--- Supplied information Enclosed Below ---

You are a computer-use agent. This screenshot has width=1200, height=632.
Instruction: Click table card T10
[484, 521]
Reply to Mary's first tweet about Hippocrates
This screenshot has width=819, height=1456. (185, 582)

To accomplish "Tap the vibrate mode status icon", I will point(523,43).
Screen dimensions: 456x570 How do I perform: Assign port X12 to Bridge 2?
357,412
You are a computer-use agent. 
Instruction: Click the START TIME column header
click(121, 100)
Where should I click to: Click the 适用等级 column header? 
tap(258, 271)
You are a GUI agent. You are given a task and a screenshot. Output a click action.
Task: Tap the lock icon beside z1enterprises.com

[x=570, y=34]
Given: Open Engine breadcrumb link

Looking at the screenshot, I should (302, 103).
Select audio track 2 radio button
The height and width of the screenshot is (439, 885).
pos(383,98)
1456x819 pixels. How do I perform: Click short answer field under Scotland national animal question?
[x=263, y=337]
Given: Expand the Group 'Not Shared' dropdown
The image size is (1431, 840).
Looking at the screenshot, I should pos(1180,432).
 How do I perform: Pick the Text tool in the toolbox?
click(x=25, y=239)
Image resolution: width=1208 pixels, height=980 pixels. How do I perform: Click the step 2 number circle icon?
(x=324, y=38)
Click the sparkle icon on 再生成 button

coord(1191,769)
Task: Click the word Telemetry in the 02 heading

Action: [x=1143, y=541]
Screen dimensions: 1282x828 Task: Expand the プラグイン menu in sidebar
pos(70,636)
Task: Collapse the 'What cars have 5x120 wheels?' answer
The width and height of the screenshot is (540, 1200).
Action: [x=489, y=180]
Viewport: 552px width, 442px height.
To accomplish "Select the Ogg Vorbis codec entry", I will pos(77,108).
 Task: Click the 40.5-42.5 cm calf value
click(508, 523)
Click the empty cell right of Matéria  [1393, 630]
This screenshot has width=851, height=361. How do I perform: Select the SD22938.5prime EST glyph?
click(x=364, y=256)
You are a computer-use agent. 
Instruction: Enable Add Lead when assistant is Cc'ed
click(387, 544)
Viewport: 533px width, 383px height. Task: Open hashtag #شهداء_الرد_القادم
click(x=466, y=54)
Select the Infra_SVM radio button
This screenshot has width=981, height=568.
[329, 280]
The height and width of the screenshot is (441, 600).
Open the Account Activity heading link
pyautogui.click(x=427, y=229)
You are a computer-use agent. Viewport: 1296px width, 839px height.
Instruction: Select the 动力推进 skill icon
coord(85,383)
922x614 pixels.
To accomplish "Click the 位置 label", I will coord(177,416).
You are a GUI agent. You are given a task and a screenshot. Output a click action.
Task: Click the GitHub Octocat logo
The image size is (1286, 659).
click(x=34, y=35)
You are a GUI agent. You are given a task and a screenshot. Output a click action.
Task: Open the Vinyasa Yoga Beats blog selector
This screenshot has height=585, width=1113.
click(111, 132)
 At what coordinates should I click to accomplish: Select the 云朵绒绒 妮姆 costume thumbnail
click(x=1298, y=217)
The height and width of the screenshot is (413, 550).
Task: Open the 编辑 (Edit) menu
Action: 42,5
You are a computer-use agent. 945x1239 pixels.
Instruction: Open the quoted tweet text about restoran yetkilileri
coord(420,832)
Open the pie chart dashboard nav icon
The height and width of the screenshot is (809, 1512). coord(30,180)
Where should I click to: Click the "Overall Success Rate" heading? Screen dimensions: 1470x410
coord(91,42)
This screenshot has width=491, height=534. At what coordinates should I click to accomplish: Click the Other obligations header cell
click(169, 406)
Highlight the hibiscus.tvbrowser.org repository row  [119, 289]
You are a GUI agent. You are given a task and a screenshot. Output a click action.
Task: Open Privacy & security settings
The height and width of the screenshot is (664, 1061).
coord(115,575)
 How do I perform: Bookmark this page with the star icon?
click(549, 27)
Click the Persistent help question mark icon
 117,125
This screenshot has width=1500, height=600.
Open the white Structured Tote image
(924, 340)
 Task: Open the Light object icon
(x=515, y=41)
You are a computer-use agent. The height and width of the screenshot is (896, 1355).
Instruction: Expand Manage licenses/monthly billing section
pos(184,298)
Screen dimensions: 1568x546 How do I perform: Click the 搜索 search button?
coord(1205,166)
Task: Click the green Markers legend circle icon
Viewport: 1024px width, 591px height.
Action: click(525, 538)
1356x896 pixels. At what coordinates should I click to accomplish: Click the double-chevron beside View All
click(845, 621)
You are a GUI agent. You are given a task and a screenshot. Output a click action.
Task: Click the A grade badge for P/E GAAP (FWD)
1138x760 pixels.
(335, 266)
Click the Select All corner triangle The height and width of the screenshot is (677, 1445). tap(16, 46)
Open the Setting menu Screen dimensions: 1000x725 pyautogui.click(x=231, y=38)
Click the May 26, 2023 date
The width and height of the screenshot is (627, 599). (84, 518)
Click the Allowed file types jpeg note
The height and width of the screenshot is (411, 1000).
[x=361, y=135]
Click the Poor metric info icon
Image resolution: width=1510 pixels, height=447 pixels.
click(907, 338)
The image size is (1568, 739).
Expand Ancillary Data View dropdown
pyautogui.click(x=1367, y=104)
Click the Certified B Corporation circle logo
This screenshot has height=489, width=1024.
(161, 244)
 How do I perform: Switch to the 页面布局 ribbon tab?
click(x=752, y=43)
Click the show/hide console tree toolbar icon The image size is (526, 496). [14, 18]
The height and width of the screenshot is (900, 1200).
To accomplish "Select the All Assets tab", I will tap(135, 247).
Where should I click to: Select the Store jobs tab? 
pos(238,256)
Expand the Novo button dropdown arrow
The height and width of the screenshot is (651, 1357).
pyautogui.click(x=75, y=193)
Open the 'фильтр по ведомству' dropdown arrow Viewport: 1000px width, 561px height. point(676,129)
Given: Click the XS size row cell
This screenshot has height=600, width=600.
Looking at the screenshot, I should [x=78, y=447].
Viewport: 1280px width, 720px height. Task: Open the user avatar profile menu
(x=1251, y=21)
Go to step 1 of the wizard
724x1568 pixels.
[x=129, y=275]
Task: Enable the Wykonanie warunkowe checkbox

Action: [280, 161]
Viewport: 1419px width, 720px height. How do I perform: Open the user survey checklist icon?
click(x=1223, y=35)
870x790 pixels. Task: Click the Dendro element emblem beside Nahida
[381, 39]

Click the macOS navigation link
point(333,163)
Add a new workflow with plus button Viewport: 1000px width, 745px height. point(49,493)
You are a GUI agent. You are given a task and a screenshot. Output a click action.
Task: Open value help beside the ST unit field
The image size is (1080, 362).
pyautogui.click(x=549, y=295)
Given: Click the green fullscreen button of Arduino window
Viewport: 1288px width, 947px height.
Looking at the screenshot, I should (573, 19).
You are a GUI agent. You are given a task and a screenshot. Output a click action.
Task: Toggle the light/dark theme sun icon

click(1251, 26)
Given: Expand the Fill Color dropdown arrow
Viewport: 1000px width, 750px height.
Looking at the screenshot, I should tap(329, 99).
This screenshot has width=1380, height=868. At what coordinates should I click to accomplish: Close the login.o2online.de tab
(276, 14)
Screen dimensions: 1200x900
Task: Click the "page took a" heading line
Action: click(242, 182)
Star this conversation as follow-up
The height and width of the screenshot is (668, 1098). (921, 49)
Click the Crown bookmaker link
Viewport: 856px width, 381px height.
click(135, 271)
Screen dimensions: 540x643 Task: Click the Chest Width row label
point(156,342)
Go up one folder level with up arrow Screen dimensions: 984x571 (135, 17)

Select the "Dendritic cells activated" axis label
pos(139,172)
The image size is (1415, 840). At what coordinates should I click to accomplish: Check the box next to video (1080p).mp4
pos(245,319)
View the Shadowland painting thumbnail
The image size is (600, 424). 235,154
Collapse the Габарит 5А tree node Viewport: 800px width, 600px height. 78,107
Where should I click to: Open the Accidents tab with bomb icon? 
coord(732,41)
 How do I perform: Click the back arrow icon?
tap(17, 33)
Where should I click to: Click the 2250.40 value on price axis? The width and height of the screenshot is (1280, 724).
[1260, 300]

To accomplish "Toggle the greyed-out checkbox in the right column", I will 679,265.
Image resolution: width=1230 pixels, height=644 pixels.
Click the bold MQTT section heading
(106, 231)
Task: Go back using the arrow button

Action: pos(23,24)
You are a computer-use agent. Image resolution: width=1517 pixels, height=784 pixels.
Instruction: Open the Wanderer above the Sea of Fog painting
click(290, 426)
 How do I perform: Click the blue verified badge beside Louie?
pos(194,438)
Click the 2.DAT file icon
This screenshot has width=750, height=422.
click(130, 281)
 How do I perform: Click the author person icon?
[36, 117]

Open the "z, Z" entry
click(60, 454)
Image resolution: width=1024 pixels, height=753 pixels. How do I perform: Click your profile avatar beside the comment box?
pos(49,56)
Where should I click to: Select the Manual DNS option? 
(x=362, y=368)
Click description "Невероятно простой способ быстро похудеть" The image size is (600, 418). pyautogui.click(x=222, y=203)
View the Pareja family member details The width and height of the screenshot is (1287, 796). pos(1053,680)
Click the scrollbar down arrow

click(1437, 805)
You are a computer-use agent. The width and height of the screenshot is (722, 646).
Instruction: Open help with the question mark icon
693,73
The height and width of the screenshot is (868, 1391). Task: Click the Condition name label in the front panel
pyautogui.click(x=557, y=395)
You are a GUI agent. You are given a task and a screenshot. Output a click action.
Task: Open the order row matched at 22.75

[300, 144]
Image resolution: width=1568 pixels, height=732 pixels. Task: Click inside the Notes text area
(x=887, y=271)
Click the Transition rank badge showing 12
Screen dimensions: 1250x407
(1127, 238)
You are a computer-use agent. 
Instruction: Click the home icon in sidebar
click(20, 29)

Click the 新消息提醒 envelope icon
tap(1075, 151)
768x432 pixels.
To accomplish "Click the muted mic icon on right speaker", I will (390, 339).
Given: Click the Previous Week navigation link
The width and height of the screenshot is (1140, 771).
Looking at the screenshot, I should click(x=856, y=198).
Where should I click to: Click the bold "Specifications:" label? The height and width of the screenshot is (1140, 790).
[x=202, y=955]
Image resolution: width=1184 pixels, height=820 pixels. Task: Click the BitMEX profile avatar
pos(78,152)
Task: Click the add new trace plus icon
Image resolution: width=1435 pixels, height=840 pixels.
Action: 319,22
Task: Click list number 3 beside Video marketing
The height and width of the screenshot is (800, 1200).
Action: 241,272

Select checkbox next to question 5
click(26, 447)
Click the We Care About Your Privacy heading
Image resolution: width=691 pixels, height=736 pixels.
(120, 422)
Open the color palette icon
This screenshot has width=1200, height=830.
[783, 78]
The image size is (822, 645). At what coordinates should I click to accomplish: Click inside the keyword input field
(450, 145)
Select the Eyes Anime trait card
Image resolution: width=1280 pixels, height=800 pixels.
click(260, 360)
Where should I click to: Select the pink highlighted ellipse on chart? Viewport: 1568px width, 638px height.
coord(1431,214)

--- End of Enclosed Supplied information ---

» **Directions**
Please count the lines above containing "green"; number only.

» **Result of this task**
2